Ainsi, elle va passer par tout un tas d’aventures, les plus rocambolesques les unes que les autres pour, dans ce monde d’adultes qui, souvent, je ne sais pas si vous partagez ça avec moi, qui manque un peu d’imagination, pour essayer de sauver cet arbre de la mairie qui veut tous les couper.
Il s’agit donc de l’aventure de Markine et de sa quête pour sauver cet arbre. J’ai écrit ce livre en 2000, je l’ai publié en 2021, suite à 9 années d’histoires improvisées chaque soir, pour mes filles, qui ont donné vie à ce livre.

Combien de temps vous a pris l’écriture de ce livre ?
J’ai commencé à l’écrire en 2019, pendant l’été 2019. Et je l’ai publié en 2018, donc je pense que ça m’a pris à peu près 3 ans pour l’écrire. Étant donné que c’était un de mes premiers romans, j’avais beaucoup à apprendre sur la manière d’écrire un livre. Malgré le fait que j’avais passé beaucoup de temps à raconter ces histoires à mes filles, c’est différent quand on passe de l’oral à l’écrit . Mais aussi je travaillais à plein temps car j’ai aussi un métier à plein temps qui est relié au monde de la culture, mais qui n’est pas dans l’écriture ni dans l’édition. Donc il m’a fallu écrire ça, en essayant de trouver une ou deux heures le dimanche ou une ou deux heures le samedi.
Et donc j’ai construit le livre. Ça m’a pris pas mal de temps pour l’écrire. J’ai pu seulement bénéficier de deux ou trois semaines différentes où j’ai pu vraiment me focaliser sur le livre, au cours des trois dernières années. Mais voilà, globalement, ça m’a pris à peu près trois ans pour écrire le livre.

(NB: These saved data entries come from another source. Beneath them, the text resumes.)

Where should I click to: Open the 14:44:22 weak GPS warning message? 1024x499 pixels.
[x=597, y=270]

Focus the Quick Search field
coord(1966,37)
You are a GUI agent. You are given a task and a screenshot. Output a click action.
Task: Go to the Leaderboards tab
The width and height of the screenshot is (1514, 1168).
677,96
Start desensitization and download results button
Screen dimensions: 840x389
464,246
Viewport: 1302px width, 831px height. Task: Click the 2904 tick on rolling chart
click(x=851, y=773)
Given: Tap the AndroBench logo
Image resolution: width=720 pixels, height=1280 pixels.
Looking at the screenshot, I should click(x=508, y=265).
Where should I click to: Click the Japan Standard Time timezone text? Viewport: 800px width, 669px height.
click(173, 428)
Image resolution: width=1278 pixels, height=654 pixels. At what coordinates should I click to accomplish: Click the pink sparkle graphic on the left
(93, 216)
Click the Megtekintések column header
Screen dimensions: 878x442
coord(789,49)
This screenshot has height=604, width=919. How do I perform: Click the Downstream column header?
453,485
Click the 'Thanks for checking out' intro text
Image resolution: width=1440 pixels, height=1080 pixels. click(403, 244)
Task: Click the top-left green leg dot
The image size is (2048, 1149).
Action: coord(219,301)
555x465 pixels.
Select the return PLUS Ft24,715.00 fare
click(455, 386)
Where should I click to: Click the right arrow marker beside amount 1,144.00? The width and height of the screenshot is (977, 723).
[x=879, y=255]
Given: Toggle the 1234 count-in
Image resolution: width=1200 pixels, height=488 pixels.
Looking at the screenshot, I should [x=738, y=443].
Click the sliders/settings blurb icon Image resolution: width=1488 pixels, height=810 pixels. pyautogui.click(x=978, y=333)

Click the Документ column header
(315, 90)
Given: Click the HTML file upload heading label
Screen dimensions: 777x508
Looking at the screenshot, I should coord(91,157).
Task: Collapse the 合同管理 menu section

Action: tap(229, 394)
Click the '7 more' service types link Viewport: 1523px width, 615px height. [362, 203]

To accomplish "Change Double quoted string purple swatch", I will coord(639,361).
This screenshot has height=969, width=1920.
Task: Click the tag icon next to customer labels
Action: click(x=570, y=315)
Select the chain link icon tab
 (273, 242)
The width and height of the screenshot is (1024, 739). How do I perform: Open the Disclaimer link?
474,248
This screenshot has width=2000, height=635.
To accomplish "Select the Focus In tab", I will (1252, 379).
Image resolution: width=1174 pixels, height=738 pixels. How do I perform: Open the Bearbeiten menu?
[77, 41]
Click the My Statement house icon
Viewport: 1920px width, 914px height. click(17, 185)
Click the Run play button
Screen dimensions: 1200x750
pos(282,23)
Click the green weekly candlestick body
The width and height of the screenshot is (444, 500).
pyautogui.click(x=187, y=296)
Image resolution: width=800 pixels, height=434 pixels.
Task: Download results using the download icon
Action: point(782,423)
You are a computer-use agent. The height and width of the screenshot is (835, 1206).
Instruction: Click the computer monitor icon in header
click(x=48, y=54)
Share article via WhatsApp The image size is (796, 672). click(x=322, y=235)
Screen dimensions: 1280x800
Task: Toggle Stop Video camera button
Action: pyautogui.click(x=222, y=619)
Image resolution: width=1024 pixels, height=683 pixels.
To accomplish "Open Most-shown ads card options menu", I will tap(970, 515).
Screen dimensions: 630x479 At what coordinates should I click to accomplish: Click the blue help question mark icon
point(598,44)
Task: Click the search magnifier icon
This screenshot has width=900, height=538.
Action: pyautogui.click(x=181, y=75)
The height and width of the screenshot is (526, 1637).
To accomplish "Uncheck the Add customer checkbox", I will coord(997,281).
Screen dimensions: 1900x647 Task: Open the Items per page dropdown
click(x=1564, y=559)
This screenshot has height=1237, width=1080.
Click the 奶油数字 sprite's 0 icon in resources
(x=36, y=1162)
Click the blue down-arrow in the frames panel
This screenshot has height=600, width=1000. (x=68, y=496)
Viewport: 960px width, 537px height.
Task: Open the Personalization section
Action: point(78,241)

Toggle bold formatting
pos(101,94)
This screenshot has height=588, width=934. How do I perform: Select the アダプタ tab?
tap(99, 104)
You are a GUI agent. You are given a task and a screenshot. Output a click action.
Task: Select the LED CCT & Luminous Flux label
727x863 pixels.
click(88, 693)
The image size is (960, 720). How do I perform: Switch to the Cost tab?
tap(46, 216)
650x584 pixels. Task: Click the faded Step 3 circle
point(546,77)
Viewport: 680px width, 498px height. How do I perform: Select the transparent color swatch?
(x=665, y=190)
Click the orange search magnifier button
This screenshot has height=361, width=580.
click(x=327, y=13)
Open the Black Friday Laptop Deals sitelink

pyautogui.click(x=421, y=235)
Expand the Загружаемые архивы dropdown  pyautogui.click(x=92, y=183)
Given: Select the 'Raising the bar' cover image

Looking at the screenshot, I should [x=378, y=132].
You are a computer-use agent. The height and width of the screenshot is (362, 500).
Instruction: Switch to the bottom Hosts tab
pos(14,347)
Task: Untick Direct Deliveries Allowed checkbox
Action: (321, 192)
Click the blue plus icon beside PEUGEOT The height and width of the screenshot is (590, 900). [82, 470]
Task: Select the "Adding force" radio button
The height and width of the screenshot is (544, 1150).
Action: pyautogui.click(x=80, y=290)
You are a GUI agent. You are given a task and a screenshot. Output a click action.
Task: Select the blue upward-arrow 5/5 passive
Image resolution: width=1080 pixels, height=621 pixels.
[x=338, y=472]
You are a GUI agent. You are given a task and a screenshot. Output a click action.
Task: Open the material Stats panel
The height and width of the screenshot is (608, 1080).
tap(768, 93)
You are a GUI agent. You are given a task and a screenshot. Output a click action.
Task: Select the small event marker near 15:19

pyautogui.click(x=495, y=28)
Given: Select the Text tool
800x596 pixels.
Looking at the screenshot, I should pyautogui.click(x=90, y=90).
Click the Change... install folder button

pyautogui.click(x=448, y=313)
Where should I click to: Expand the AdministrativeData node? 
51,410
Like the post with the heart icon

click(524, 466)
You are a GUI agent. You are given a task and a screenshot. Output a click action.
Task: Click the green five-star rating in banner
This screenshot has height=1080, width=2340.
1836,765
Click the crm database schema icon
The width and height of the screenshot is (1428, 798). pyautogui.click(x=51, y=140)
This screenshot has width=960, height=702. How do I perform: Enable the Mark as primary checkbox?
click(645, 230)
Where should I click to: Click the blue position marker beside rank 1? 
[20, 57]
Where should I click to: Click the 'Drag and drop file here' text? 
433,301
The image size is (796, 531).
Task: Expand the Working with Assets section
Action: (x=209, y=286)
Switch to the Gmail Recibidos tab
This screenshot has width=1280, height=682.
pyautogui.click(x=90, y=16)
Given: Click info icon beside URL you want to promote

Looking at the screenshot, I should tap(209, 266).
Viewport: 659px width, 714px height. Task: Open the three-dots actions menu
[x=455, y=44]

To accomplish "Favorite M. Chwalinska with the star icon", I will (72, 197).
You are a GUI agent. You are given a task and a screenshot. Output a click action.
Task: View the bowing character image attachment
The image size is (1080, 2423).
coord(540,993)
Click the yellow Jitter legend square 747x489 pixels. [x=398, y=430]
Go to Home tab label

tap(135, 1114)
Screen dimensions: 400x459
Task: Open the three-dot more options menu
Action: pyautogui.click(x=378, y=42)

C’est le Covid qui en est la cause ? 
Il y a eu le Covid en 2020. Mais moi, j’avais commencé avant, durant l’été 2018.  Le Covid est arrivé en 2020, donc j’ai pu continuer pendant le Covid. Mais même pendant le Covid, je travaillais. Et donc il me fallait trouver le temps, en plus de mon travail, en plus de ma famille, parce que j’ai une famille avec deux enfants, d’essayer de trouver le temps de faire ça. Mais c’est vrai que j’ai aussi écrit pendant le Covid.

Êtes-vous en train d’écrire un livre en ce moment ?
Actuellement, je suis en train de traduire le livre en anglais. Parce que je parle aussi anglais. Et ça fait deux ans que je travaille sur la traduction, parce qu’en fait, la traduction d’un roman, c’est beaucoup plus dur que je ne pensais. Même si c’est mon propre roman, je pensais que ce serait assez rapide et assez facile. Ça ne l’est pas, parce que, comme vous le savez, quand on parle une langue, c’est les mots, la culture mais c’est aussi une manière de penser, et des manières de s’exprimer.
Donc, en anglais, quand je traduis des mots français, les mots peuvent être justes, mais ils ne donnent peut-être pas la même émotion ou le même sentiment que ce que j’essaye de communiquer, de véhiculer à travers ceux de ma langue maternelle. Donc je passe beaucoup de temps à travailler là-dessus. Une fois que j’aurai terminé la version anglaise, mon ambition est de passer à un deuxième roman, soit en français, soit en anglais. Mais pour l’instant, c’est mon premier. 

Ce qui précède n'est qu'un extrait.